Yo lo veo así, porque es una verdad como un templo que son esencialmente hombres pobres los que hoy siguen ocupando las celdas de nuestros penales, hijos de pobres y nietos de pobres, generaciones de menesterosos para los que se ha hipermusculado con muy mala baba un Código Penal (singularmente en los gobiernos del PP) creando una telaraña pegajosa para que caigan como moscas y se pasen años y años atrapados "por robar una gallina", como se le escapó sin duda en un ataque de tos a aquel presidente del Supremo nombrado por el partido conservador.
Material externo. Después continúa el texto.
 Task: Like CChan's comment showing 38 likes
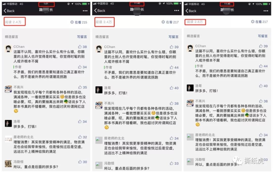[80, 47]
Esta es la tensión inhumana que afronta la prisión, su realidad diaria y cierta: puesto que es un prurito casi irrealizable enderezar al que la sociedad (sin justicia) no quiso en su día formar, ni darle las oportunidades vitales que en libertad (sin justicia) no se le dieron, la Institución Penitenciaria ve reducido de facto su mandato constitucional a un ingrato papel de apaciguar intramuros la desazón y la tristeza de miles de delincuentes pobres, hijos de pobres, nietos de pobres.

Pero es un papel de trascendencia, ¡qué duda cabe!, pues la prisión se convierte así en un instrumento inestimable para que la injusticia se perpetúe: el pobre que no acepta su ubicación entre los desfavorecidos, y decide ponerle remedio a las bravas saltándose la ley, ya sabe que le aguarda un Código Penal escrito a cuatro zarpas entre Gargamel y su gato... y una red de cien talegos para que se le vaya pudriendo lentamente su malestar.

Pero pienso que con imaginación política habría esperanza a pesar de todo: quiero proponer una solución muy sencilla, como lo es todo lo bueno, justo y bello, que ya lo decía Platón: encerremos a los ricos si queremos que no haya tantos pobres dentro. ¡Es ley científica! Por cada rico en el trullo, cien pobres dejarán de delinquir: me lo contó un ornitólogo especializado en láridos, que sabía bien de la familia de pájaros de la que hablaba.

Redactemos para ello un Código Penal que revise al alza el castigo por el daño que a todo un país ocasionan el delito económico de cuello blanco, el fraude fiscal y la corrupción; sobrará entonces dinero en las arcas del Estado para hacer que se cumplan decenas de mandatos constitucionales hoy enterrados en el olvido y que se pueden resumir en la expresión de un anhelo muy humano: el derecho de toda persona, sea rica o pobre, a recorrer libremente el camino de su felicidad.

¡Igual entonces me quedo sin trabajo! ¡Con lo bonito que es reinsertar!